De acordo com a petição protocolada pelos advogados do parlamentar baiano, os investigadores atribuíram falsamente a Wagner a autoria do texto principal da Medida Provisória nº 1.106/2022.
Na realidade, o documento que ampliava a margem de concessão do crédito consignado para trabalhadores sob regime da CLT, aposentados e beneficiários do Benefício de Prestação Continuada (BPC) foi editado e assinado pelo então presidente Jair Bolsonaro (PL) durante o governo anterior.
O equívoco metodológico da PF embasou o pedido de busca e apreensão sob a tese de que o líder do governo no Senado estaria atuando clandestinamente para favorecer interesses comerciais e regulatórios do Banco Master e do cartão Credcesta.

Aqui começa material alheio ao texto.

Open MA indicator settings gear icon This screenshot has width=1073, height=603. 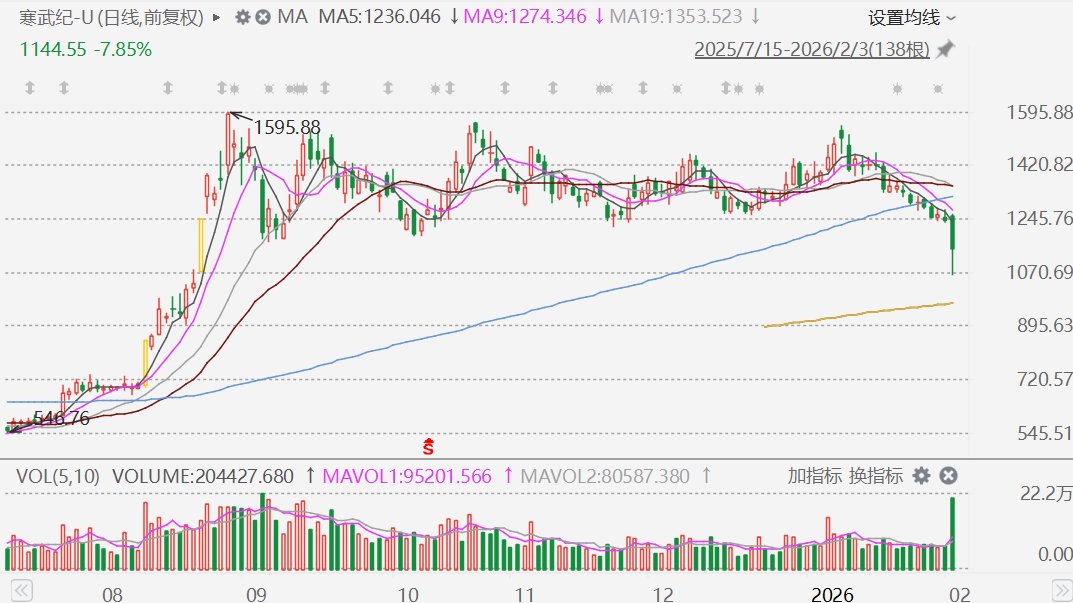coord(243,17)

No relatório policial, a justificativa para a quebra de sigilo replicou integralmente o resumo — a ementa — da proposta do Poder Executivo de 2022 como se fosse uma iniciativa do senador baiano.
A defesa esclareceu que a única intervenção de Jaques Wagner no trâmite da matéria foi a apresentação de uma emenda modificativa de caráter estritamente social, cujo escopo visava instituir um teto provisório para congelar e reduzir a taxa de juros de empréstimos consignados vigentes no período da pandemia, sugestão que acabou rejeitada no parecer final.
O advogado Pablo Domingues, responsável pela defesa técnica do senador, emitiu uma nota pública ressaltando que as acusações disseminadas não condizem com a verdade e carecem de consistência documental básica.
O inquérito da Polícia Federal sustenta ainda que Wagner operou nos bastidores do Congresso para chancelar a chamada “Emenda Master” — proposta originalmente formulada pelo senador Ciro Nogueira (PP-PI) para elevar o teto de cobertura do Fundo Garantidor de Crédito (FGC) de R$ 250 mil para R$ 1 milhão —, além de interferir em fiscalizações sobre a aquisição do banco privado pelo BRB.
As investigações apontam que, em contrapartida ao suposto lobby, o petista teria recebido um apartamento avaliado em R$ 2,5 milhões do investidor Augusto Lima e repasses de R$ 3,5 milhões para empresas de familiares, acusações que o parlamentar nega de forma categórica.